James Hardie’s board deserves some sort of award for perverse achievement in pipping AWB to become the company least trusted and most disliked by the commentariat. Tax dodging and killing your own beats Iraqi kickbacks and defrauding the UN.
Yet despite all the evidence, the market still seems willing to take James Hardie management at its word, Hardie shares jumping yesterday against further indications that the US housing market is slowing very fast.
Even the conservative Terry McCrann has had enough of Hardie and Meredith Hellicar:
Chairwoman Meredith Hellicar made two things absolutely crystal clear yesterday. Absolutely unintentionally.
First, the Federal Government should send the company packing with the proverbial flea in its ear over its demand for a permanent tax holiday for the fund to compensate its workers it sentenced to a long and lingering death.
Secondly, Hellicar has to step down as chairwoman and step down immediately and leave the board. She has been there too long, on too many counts.
McCrann blames Hellicar for changing his stance from agnosticism on tax concessions for the proposed asbestos victims compensation funds:
No way can this company be given any further relief by Australian taxpayers. Inadvertently, Hellicar demonstrated it had a warped entrenched corporate culture — all but announcing, approvingly, that it was a global tax wh-re. Sleeping, in a corporate sense, wherever it got lower tax.
She left me in no doubt. Hardie should be told it made its tax and asbestos beds and must lie in them.
In the Smage, Elizabeth Knight knifes the board for its tax and compensation dodging tactics failing to work while Ean Higgins in the Oz goes for outrage over turning the company over to Americans while pointing a finger at Hellicar’s intriguing “grilling” by ASIC over the asbestos fund.
But never mind any of that.

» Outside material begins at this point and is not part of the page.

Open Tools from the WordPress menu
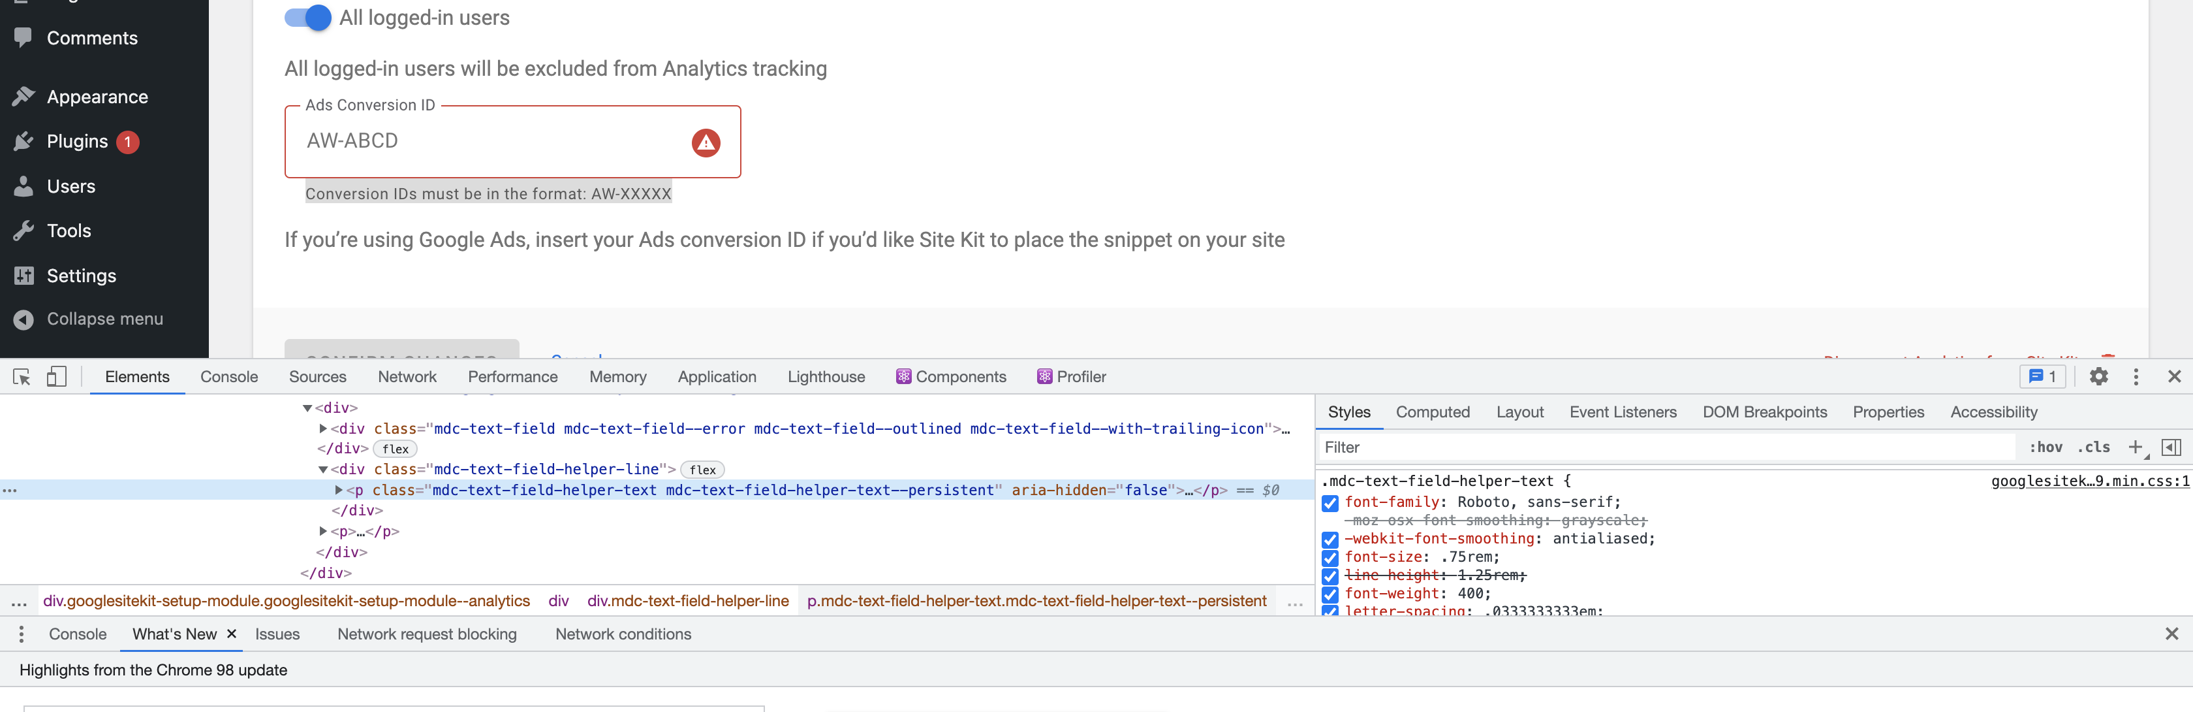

Amidst the asbestos victims protests, the reversal of last year’s stance on more than doubling directors’ fees, the inability to settle the compensation fund and the failure of its Netherlands move, James Hardie yesterday confirmed its August profit guidance despite the deteriorating US housing market so its shares rallied.
But overnight there was more hard evidence of the American housing crash. US housing starts fell 6% last month to their lowest rate in more than three years, making it six falls in seven months. Home builders’ sentiment is at its lowest level in 15 years. In July the US had a record inventory of 3.86 million unsold homes.
But the market believed James Hardie’s assurances that all was fine. And the move to the Netherlands had nothing to do with getting clear of asbestos compensation either. Amazing.